While lifeforms have fallen into entry orifices shortly before being consumed, venteriologists believe this is more of a response to accidental incursion of foreign wildlife than a deliberate feeding mechanism. Instead, scientists have observed that the Superorganism requires a relatively small amount of organic tissue matter for its day-to-day metabolic processes. However, the volume of organic tissues “in reserve” required to sustain this leads many venteriologists to speculate that the Superorganism operates on extremely long feeding cycles many hundreds of millions of years in length. Fossil & bone evidence found within the gastric systems of the Pit supports a theory that the Superorganism was aquatic at a previous point in its life, and utilized an as-yet-unknown feeding mechanism to filter an entire ocean out of its large, tissue-rich organisms through this mechanism and into digestion and storage organs. This is also the working hypothesis for the prehistoric whale carcass found within the park.
@lagartija-69 asked:
What would happen if you filled a dump truck full of red bull or something and put it in the pit?

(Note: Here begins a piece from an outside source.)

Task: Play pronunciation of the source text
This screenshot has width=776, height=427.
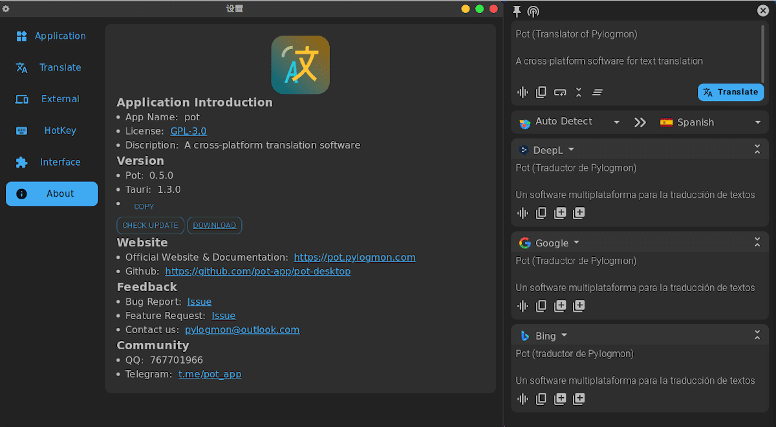Action: click(x=523, y=92)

If the scale of the containment operations are any indication, I would imagine that you could dump a hundred dump trucks' worth of red bull into the Mystery Flesh Pit and might not receive any satisfactory response.
@mooncandy10101 asked:
Would you think the park could ever reopen?
Of course, I think it is inevitable unless it kills us all first.
@vv-i-o-l-e-tt asked:
Purely out of curiosity is there any particular reason that cave cooper the mascot so closely resembles that orange devil of home improvement, Homer the Home Depot mascot guy
If I had to speculate, I would guess that an untalented hack illustrator, beleaguered with the task of coming up with a silly looking mascot over a short period of time (say, for example, a lunch break), did the lazy thing and just traced an existing silly looking mascot. But no one knows for sure.  
stinkw333d asked:
does the creature have a singular heart? or is it multiple smaller systems throughout the body like the nervous system/brain?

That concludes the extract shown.